Case ID: so2d_813/html/0271-01.html
Source: Caselaw Access Project
Author: {"author": "PETERSON, J.", "license": "Public Domain", "url": "https://static.case.law/"}
Date Created: 2024-08-24T03:29:51.129683

Shari L. DALLMANN-PLAISTED, Appellant, v. Keith Alan DALLMANN, Appellee.
    No. 5D01-1492.
    District Court of Appeal of Florida, Fifth District.
    April 12, 2002.
    
      Shari L. Dallmann-Plaisted, Melbourne, pro se.
    No Appearance for Appellee.
   PETERSON, J.

Shari L. Dallmann-Plaisted appeals an Order on Motion For Relief From Judgment requested by her former husband, Keith Alan Dallmann. The order vacates an earlier judgment of contempt and arrears in child support.

The parties entered a marital settlement agreement which was incorporated into a final judgment dissolving their marriage in 1998. The final judgment specifically found that Florida was the home state of the parties’ three minor children, and is the sole jurisdictional state to determine child custody and visitation under the Uniform Child Custody Jurisdictional Act.

The course of events after the dissolution leads to a state of confusion that is impossible to unravel without further proceedings. From the record, it appears that the former wife seeks to regain the primary custody that she was awarded in the final judgment of dissolution. The custody was interrupted when she orally, ex-trajudicially and voluntarily granted extended visitation to her former husband who resides in Illinois. The former wife was either temporarily in or changed her residence to California at the time she allowed her children to be in the custody of her former husband in Illinois. The former husband seized the opportunity to initiate proceedings in Illinois for primary custody while the children were with him. Those proceedings resulted in a handwritten order signed by the former wife and husband presumably to indicate agreement with the contents of the order. The order granted primary physical “possession” of the children to the former husband until further order of the Illinois court. The “possession” was to be reviewable at the motion of either party at the end of the childrens’ 2001 school year. Importantly, the parties stipulated to staying all proceedings in the Florida and Illinois courts until the end of the childrens’ 2001 school year.

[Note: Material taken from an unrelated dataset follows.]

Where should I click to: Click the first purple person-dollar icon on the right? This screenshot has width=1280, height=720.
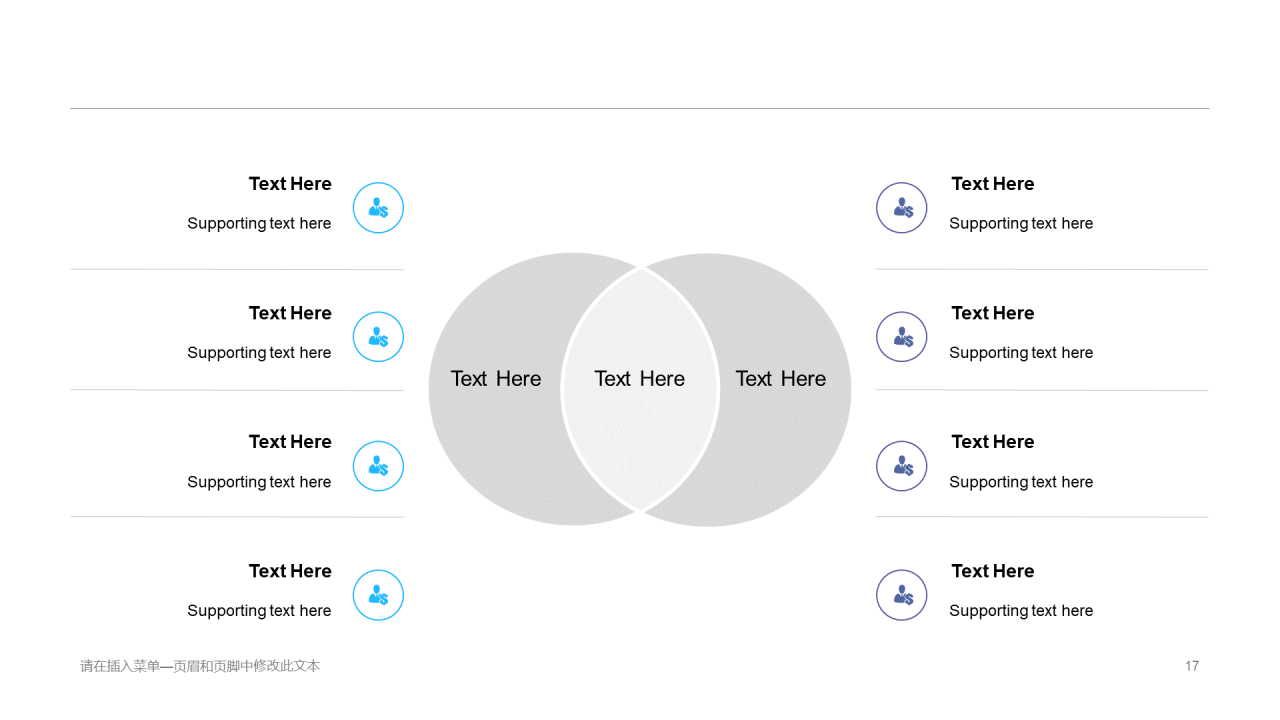(x=902, y=208)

The record before us includes many allegations of improprieties that predate the dissolution and other matters having no connection with the threshold issue that has apparently never been brought before the courts of either state. Before any resolution can be made of the issue of child custody, an evidentiary hearing must be conducted to determine the state that has jurisdiction pursuant to the Uniform Child Custody Jurisdiction Act, sections 61.1302-61.1348, Florida Statutes (2001).

It is the burden of the litigants to raise the issue in an evidentiary hearing in order to determine which state has jurisdiction over the child custody now in dispute. The stipulated time of the end of the 2001 school year has obviously expired and the parties are free to initiate any proceedings that they desire in order to resolve the custody issue. It is doubtful that the former wife has the expertise to carry on her quest for return of custody of her children without the help of counsel. We urge her to seek the assistance of counsel in order to eliminate the quagmire that now exists in the litigation.

No record exists for the evidentiary hearing resulting in the order on appeal and for that reason, the order appealed is affirmed. E.g., Applegate v. Barnett Bank of Tallahassee, 377 So.2d 1150 (Fla.1979); Mills v. Heenan, 382 So.2d 1317 (Fla. 5th DCA 1980).

AFFIRMED.

SHARP, W., and GRIFFIN, JJ., concur.